SMVT Bengaluru-Murdeshwar Express

Overview
- Service type: Express
- First service: 16 September 2023; 2 years ago
- Current operator: South Western Railway

Route
- Termini: SMVT Bengaluru (SMVB) Murdeshwar (MRDW)
- Stops: 25
- Distance travelled: 447 km (278 mi)
- Average journey time: 11 hours 30 minutes
- Service frequency: Daily
- Train number: 16585 / 16586

On-board services
- Class(es): AC First Class, AC 2 Tier, AC 3 Tier, Sleeper Class, General Unreserved
- Seating arrangements: Yes
- Sleeping arrangements: Yes
- Catering facilities: No pantry car attached
- Observation facilities: Large windows
- Baggage facilities: No
- Other facilities: Below the seats

Technical
- Rolling stock: LHB coach
- Track gauge: 1,676 mm (5 ft 6 in)
- Operating speed: 49 km/h (30 mph) average including halts.

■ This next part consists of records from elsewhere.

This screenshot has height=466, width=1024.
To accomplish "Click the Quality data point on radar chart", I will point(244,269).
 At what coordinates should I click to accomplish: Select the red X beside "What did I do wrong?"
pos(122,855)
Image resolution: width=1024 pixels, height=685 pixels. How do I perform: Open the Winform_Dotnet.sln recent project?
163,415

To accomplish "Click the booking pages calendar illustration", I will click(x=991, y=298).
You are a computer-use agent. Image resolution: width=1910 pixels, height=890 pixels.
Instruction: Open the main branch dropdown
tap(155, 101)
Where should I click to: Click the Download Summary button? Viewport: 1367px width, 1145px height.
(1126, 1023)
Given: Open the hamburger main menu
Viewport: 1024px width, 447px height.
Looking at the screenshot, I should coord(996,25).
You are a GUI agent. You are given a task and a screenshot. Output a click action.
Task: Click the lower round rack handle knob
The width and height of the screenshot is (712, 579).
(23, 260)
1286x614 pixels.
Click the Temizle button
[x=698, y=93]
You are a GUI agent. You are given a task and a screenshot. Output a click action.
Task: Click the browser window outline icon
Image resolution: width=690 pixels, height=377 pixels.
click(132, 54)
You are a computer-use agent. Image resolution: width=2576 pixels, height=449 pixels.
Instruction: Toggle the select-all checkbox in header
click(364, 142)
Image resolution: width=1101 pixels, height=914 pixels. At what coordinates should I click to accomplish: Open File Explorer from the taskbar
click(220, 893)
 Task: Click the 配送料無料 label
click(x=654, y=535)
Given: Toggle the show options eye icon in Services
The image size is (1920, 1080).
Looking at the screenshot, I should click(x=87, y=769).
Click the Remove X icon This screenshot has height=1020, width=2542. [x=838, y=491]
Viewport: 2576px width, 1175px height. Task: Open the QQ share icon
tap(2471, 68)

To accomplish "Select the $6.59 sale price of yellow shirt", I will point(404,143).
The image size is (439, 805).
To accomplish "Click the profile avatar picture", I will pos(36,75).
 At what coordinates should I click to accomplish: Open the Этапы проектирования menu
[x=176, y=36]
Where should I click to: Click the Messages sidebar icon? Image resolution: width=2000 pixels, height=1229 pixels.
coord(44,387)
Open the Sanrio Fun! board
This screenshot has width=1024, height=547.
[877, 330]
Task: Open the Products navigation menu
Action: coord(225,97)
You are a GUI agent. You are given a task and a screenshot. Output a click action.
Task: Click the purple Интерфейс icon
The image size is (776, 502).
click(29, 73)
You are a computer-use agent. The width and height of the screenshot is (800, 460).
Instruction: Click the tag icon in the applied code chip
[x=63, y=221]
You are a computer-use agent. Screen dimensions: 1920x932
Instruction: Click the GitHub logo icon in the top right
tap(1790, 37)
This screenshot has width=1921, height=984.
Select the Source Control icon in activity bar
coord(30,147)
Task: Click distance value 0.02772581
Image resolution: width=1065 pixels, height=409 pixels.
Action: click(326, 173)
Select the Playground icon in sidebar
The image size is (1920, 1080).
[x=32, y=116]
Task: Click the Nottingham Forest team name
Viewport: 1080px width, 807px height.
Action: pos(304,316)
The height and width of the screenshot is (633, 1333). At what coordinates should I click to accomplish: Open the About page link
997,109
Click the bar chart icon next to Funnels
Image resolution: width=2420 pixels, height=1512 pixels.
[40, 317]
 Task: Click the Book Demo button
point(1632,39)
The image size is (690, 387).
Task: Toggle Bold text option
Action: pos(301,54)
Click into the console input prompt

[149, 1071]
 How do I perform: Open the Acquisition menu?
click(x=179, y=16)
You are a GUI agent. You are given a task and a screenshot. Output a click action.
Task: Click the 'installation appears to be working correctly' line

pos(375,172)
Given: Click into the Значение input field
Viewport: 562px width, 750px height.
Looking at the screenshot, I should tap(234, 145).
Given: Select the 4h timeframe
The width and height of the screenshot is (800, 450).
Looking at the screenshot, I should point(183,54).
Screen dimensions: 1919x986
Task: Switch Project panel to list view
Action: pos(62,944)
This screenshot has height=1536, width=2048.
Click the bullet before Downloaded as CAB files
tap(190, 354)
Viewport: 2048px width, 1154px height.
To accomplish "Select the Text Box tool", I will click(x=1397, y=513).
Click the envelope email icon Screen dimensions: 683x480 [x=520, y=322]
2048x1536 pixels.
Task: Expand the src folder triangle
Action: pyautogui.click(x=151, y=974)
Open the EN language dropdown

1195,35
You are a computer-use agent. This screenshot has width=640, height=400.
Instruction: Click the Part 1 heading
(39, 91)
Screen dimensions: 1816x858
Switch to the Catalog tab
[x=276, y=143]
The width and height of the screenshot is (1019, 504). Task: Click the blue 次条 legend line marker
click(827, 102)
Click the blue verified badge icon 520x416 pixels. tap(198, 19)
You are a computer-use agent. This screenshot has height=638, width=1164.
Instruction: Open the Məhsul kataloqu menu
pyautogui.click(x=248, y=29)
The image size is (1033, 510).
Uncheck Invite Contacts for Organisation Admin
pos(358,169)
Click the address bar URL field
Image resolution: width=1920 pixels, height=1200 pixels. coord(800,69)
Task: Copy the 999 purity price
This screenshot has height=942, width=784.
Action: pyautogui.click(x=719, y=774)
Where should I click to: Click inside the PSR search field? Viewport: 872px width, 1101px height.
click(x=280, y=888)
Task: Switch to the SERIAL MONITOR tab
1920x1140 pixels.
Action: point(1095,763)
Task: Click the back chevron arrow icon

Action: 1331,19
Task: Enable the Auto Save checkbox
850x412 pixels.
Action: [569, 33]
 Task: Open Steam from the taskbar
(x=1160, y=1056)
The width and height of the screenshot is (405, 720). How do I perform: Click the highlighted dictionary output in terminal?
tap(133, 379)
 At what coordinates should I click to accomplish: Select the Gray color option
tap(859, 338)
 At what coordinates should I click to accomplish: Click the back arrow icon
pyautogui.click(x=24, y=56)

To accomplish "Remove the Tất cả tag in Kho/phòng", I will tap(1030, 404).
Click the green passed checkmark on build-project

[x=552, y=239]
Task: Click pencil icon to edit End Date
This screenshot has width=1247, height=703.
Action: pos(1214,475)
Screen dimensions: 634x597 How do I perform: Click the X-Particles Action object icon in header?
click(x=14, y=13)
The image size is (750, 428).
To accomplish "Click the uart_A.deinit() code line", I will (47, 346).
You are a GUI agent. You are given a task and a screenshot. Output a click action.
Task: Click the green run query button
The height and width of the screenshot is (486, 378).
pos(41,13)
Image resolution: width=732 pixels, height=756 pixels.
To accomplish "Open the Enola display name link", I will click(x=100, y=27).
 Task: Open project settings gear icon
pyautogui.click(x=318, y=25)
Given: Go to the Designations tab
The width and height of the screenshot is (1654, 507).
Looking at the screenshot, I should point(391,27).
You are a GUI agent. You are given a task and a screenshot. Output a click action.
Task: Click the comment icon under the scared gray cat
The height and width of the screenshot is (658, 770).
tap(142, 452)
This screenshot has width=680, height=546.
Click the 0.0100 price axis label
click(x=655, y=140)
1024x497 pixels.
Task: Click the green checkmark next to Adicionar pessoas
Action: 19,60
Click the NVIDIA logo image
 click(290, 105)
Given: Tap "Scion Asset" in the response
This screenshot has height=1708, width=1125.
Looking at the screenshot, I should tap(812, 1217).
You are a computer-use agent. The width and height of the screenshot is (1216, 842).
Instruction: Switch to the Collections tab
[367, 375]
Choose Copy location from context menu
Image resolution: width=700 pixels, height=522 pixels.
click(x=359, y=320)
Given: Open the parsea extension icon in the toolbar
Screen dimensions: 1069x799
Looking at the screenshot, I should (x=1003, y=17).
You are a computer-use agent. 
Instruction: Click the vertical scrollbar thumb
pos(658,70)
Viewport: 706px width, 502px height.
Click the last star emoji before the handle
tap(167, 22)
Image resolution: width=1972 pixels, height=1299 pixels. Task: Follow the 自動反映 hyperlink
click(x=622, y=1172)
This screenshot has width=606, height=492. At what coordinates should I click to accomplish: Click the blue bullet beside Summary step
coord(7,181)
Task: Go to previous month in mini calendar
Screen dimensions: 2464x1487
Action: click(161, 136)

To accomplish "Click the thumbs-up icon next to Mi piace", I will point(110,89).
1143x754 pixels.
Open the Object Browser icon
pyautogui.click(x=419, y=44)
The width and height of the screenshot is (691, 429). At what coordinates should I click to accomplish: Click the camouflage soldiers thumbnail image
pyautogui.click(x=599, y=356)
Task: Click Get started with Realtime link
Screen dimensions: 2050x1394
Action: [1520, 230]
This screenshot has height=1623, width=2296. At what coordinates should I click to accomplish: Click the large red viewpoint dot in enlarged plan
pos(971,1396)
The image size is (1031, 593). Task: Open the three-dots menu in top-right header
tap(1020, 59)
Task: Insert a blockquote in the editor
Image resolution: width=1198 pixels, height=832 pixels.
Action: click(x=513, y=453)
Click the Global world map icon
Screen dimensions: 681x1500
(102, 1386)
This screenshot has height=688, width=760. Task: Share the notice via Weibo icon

= SMVT Bengaluru–Murdeshwar Express =

Train in India

The 16585 / 16586 SMVT Bengaluru–Murdeshwar Express is an express train belonging to South Western Railway Zone of Indian Railways that run between and in India. It's a daily base train connecting with number of 16585/16586.

==Background==
This train was inaugurated on 21 February 2019, Flagged off by Nalin Kumar Kateel an MP of Dakshin Kannada for connectivity between the Mangalore to Bangalore. Later it was extended from Mangalore Central (MAQ) to Murdeshwar (MRDW) with growing demand by Udupi & Uttara Kannada residents.

==Service==
The frequency of this train is daily, it covers the distance of 447 km with an average speed of 40.76 km/h.

==Routes and halts ==
This train passes through KSR Bengaluru City Junction, Mysuru Junction,
 and Sakleshpur, Mangalore on both sides.

1. SMVT Bengaluru
2. Bengaluru Cantt
3. KSR Bengaluru City Junction
4. Kengeri
5. Ramanagaram
6. Channapatna
7. Mandya
8. Mysuru Junction
9. Krishnarajanagara
10. Hole Narsipur
11. Hassan Junction
12. Sakleshpur
13. Subrahmanya Road
14. Kabaka Puttur
15. Bantawala
16. Mangalore Junction
17. Mangalore Central
18. Surathkal
19. Mulki
20. Udupi
21. Barkur
22. Kundapura
23. Byndoor Mookambika Road
24. Bhatkal
25. Murdeshwar

==Traction==
As the route is fully electrified, a Krishnarajapuram Loco Shed-based WAP-7 or Vijayawada Loco Shed / Erode Loco Shed-based WAP-4 electric locomotive pulls the train to its destination in both directions.